Si a todo lo demás se le suma el placer de acercarse por Candás, de darse una vuelta después de la comida por el norte del norte, el cabo Peñas y de contar con la amabilidad y buen tino del jefe de sala, Luis, que nos recomendó un Burdeos elegante para acompañar la ceremonia. Todo junto resulto una experiencia sensorial perfecta.
Comenzamos el menú con unos entrantes con mantequilla de anchoa, tacos de salmón (increíble el punto), un consomé de ave que explotaba en la boca.
Seguimos con un bacalao confitado con rigattoni de quitar el sentido, una merluza en vinagreta que nos trajo recuerdos de la infancia cuando este pescado era el rey de las cocinas populares.
Una crema con sabor a fabada, con anguila tierna y sabrosa.

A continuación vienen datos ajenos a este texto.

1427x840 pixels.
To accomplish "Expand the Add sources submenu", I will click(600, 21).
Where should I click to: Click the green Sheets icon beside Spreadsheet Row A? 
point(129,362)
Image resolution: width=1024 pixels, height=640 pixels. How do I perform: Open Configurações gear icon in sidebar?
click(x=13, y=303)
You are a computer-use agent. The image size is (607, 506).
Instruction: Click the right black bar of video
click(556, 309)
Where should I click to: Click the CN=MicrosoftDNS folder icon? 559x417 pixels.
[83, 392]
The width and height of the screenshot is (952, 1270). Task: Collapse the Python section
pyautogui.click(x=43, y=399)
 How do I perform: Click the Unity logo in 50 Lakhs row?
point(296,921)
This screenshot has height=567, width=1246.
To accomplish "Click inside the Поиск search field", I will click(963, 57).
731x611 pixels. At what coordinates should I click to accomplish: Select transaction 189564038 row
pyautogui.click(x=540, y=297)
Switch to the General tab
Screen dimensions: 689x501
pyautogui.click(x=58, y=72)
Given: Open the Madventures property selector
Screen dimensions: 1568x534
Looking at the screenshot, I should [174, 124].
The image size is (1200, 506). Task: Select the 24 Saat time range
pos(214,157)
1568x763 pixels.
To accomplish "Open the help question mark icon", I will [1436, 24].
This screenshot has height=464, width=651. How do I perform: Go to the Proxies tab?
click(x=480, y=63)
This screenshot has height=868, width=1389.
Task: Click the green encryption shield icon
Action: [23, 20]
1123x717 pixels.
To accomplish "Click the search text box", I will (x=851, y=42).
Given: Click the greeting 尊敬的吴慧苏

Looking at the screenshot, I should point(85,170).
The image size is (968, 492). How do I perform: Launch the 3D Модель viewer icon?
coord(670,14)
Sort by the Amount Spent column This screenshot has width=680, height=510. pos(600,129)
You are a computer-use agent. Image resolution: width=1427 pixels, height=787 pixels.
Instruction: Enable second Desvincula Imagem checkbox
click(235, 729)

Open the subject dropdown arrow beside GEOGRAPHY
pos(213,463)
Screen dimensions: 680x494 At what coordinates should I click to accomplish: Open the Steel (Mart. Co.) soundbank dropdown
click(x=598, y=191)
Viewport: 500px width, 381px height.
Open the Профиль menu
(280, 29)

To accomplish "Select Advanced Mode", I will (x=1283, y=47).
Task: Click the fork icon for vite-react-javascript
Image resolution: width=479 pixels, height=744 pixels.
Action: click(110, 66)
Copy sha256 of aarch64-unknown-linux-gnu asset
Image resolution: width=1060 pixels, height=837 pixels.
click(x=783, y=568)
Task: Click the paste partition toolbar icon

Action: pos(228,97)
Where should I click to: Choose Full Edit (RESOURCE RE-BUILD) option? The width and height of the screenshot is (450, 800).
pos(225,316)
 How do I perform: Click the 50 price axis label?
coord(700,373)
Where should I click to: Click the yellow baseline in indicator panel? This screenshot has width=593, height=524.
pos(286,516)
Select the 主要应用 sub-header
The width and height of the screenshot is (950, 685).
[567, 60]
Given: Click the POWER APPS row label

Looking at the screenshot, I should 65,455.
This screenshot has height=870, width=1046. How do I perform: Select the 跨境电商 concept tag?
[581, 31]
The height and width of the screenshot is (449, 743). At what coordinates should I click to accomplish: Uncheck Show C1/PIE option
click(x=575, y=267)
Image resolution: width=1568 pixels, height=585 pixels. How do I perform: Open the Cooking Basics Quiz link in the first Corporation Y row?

Y la ostra ¡ostras, señores, que pedazo de ostra!. Embarrada, con un ligero toque a whisky y con el detalle del vasito de la bebida de uisge-beatha rebajada con agua para limpiar la boca. Sorpresa y placer casi obsceno.
Y seguimos con la señora de la casa, la jefa, la que ha obligado a peregrinar a estos praderíos astures a reyes y famosos: la fabada con su compangu. En Asturias es complicado encontrar una fabada mala pero esta ya quita el sentido. Las fabas de mantequilla pura, cultivadas muy cerca del restaurante. El compangu, para qué hablar.
Y nos fuimos a los postres, con el helado de mango combinado con aceite de oliva virgen. Con el "regalo" para la golosa de la torrija y el remate ese arroz con leche que quedará incrustado en nuestro recuerdo como esas experiencias que de tanto en tano reviven en el paladar. Nunca un azucar quemado dijo tanto.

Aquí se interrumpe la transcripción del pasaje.